20. On or about July 7, 2015, the SCVMC physician sent an e-mail to the other SCAN team physician regarding concerns about the multiple fractures and about the newly reported femur fracture.
21. On or about July 7, 2015, the SCVMC ED physician called and spoke with the other SCAN team physician, who was the on-call child abuse expert. The advice given by the other SCAN team partner was that, although the femur fracture was not as characteristic an injury for the fall described, he still had an overall low index of suspicion for non-accidental trauma and did not feel that a CPS report was warranted. He recommended that lab studies and screenings bedone to test the patient's bone fragility. The labs were ordered and drawn and the results did not raise any concerns.
22. Sometime in or about July 2015, Respondent learned, during a discussion with the other SCAN team physician, about Patient A's additional femur fracture discovered by the radiologist.
23. On or about November 16, 2015, the Chairman of the SCVMC Pediatrics Department informed Respondent of concerns raised by orthopedic physicians about Patient A's case, the combination of known treated injuries, and the possibility of NAT, and asked that Respondent perform a chart review.
24. On or about November 17, 2015, Respondent reported, after her chart review, that it was her opinion that a report to Child Protective Services ("CPS") was warranted. Respondent discussed the case by email with her SCAN team partner and it was agreed that Respondent's SCAN team partner would file the CPS report.
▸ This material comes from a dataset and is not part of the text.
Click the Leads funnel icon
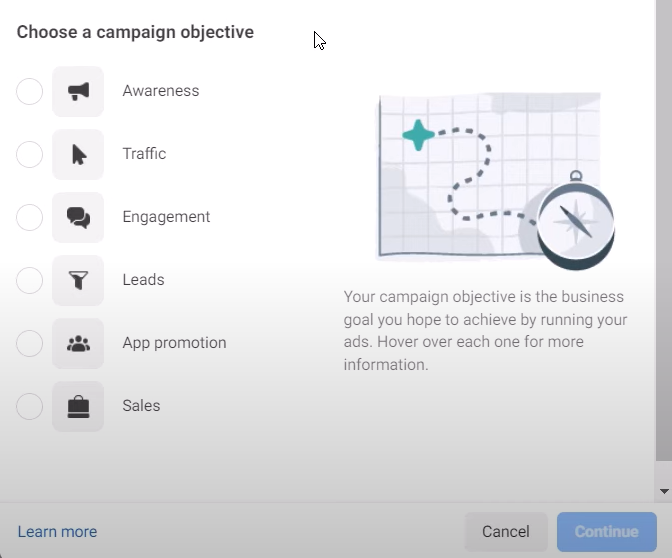This screenshot has width=672, height=558. [x=78, y=280]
Respondent was told by her SCAN team partner that he would "follow up tomorrow" with the report to CPS about Patient A.
25. On or about November 17, 2015, Respondent notified the Chairman of the Pediatrics Department that her SCAN team partner would report Patient A's case to CPS.
26. On or about December 22, 2015, Respondent discovered that her SCAN team partner had not filed a CPS report on Patient A. Respondent asked the physician to enter a note in the patient's chart.
27. On or about December 24, 2015, Respondent's SCAN team partner posted a note in Patient A's chart in which he stated that "there was a low expectation of non-accidental trauma in this case." He did not mention the occult femur fracture, which had raised concerns and had prompted subsequent review of the case.
28. Neither Respondent or her SCAN team partner filed a report with Child Protective Services about suspected child abuse of Patient A.
29. On or about January 16, 2016, Patient A was found dead at home as the result of a suspected homicide with evidence of physical and sexual abuse.
30. Respondent is guilty of unprofessional conduct through gross negligence and/or repeated negligent acts, under Business and Professions Code sections 2234, subdivisions (b) and/or (c), as follows:
a. Respondent failed to make a mandatory report to the appropriate agency under California Penal Code section 11166 when she had a reasonable suspicion to suspect child abuse or neglect.
b. Respondent failed to follow-up to make sure that a CPS report was filed with regard to Patient A and/or failed to file a CPS report after she became aware that a report had not been filed by the other SCAN team physician.
c. Respondent failed to adequately document her communications and/or consultations regarding Patient A.
SECOND CAUSE FOR DISCIPLINE (Unprofessional Conduct: Failure to Maintain Adequate and Accurate Records)
31. Respondent Melissa Kelly Egge, M.D. is subject to disciplinary action for unprofessional conduct under section 2266 for failing to maintain adequate and accurate records with regard to Patient A. Paragraphs 11 through 30 are incorporated herein by reference as if fully set forth.
#PATIENTdeath
#FARCE—This story came to be in May of 2016 and the medical board failed to act until January 2019.